While the portal model on the Web has disintegrated in recent years, I suspect that a well-crafted aggregation to personal, informational and search
content on a single page could be a very powerful deck-based solution for users. This only works if all parties allow for real personalization and at the same time allow for the cross-merchandising of
partners. MSN has experience here. While their scale may not be as great as Yahoo, I think it aggregates its content partners well. At the MSN Mobile portal, for instance, Fox Sports and MSNBC are
well branded without being intrusive or overbearing. Much like USAToday's mobile iteration, the design keeps the eye focused on the content and uses subtle color blocks to order information. If only
more carrier decks looked this way, they might invite both more content use and create better environments for ads.
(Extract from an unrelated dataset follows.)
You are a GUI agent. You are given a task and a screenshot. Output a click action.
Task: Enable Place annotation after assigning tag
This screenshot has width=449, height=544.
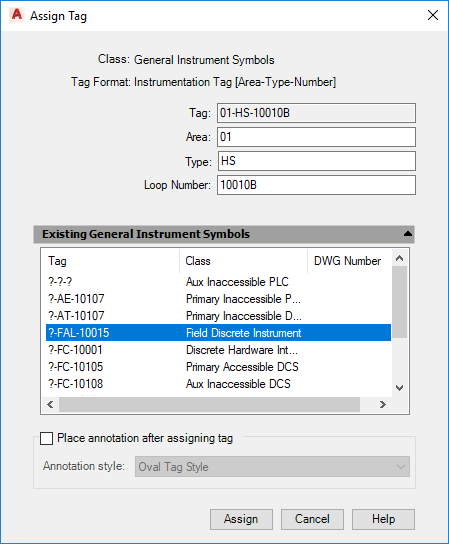pyautogui.click(x=46, y=438)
Another interesting mobile player that does not get the respect it
deserves is AOL. Like Microsoft, these guys have been thinking harder than most about what a mobile portal might look like. I am using the iPhone Web app version, which has a news carousel and tabs
for four major content categories. On a single screen, I get one tap access to about twenty headlines. While I don't like the click-through experience, usually to standard Web pages rather than mobile
formatted pages, the amount of information squeezed into an uncluttered design is wonderful. As with MSN's mobile site, I can toggle a range of content services on or off, from Twitter to Facebook and
AIM.
But AOL's mobile search layout is actually one of the most under-appreciated solutions I have seen. The results are neatly segmented into types as Yahoo oneSearch also does, but the
interface lets you collapse and expand them. Personally I wish all the mobile search engines would index and emphasize mobile Web pages in their results more effectively than they do, but in the
meantime AOL and Yahoo's approach is usable.
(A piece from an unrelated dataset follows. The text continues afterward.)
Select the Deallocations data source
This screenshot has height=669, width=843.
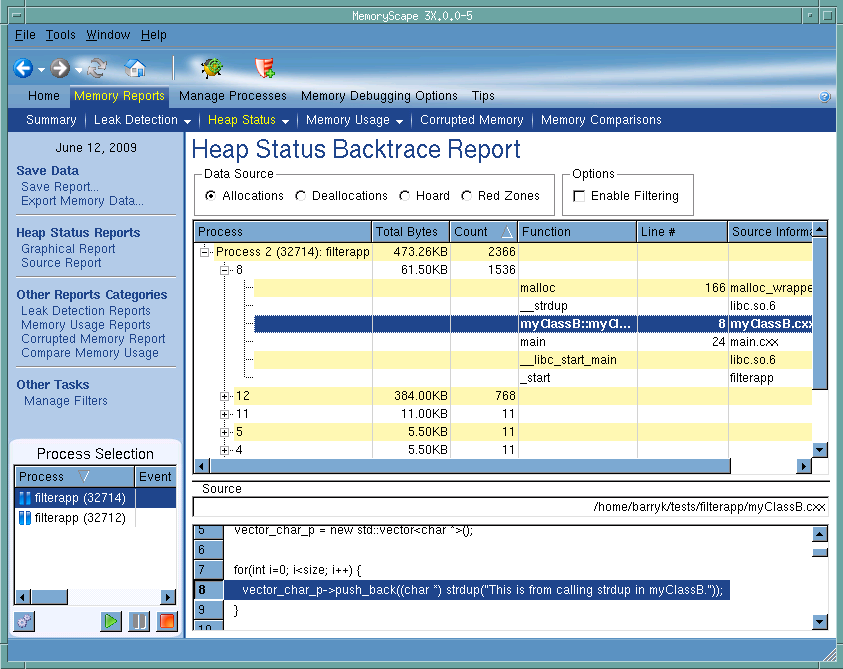301,196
Two other portals worth noting come from parts of the mobile value chain we don't ordinarily associate with content, Palm and Nokia. Palm
(mobile.palm.com) simply, cleanly aggregates the paths to mobile-friendly destinations, ordered by type. It ain't pretty -- but it pulls together news, finance, social media, travel, etc., and assures
me that I am landing on pages made for mobile. Someone at the carriers should just copy this page and paste it into their mobile Web interface. Call it "Mobile Web Services" and you have a more
inviting gateway to the mobile Web.
To its credit, Nokia's Nokia.mobi site links into a stylish Here & Now portal that is more promising in its structure than in its actual content. There's
a top line set of links into "Listen" (music), "Know" (news and information), "Buzz" (celebrity and entertainment), and "Grab" (downloads), which gives the portal some youth-oriented style. The
headlines make good use of images to describe areas and news items, and it feels like a comfortable environment. Oddly, a search box is not apparent. I guess Nokia wants to keep you in the here and
now, where it can promote its own music, games and hardware. More content partnerships, frequent content refreshes, and less self-promotion would make this a credible portal. But the basic
stylistic idea here is sound and suggests an alternative to bland MicroYahoogle executions.
In short, if the carriers are going to go off-deck for their search partners, they may want to
pick a few brains while they are out there about crafting better gateways that make the prospect of mobile search itself more attractive and predictable.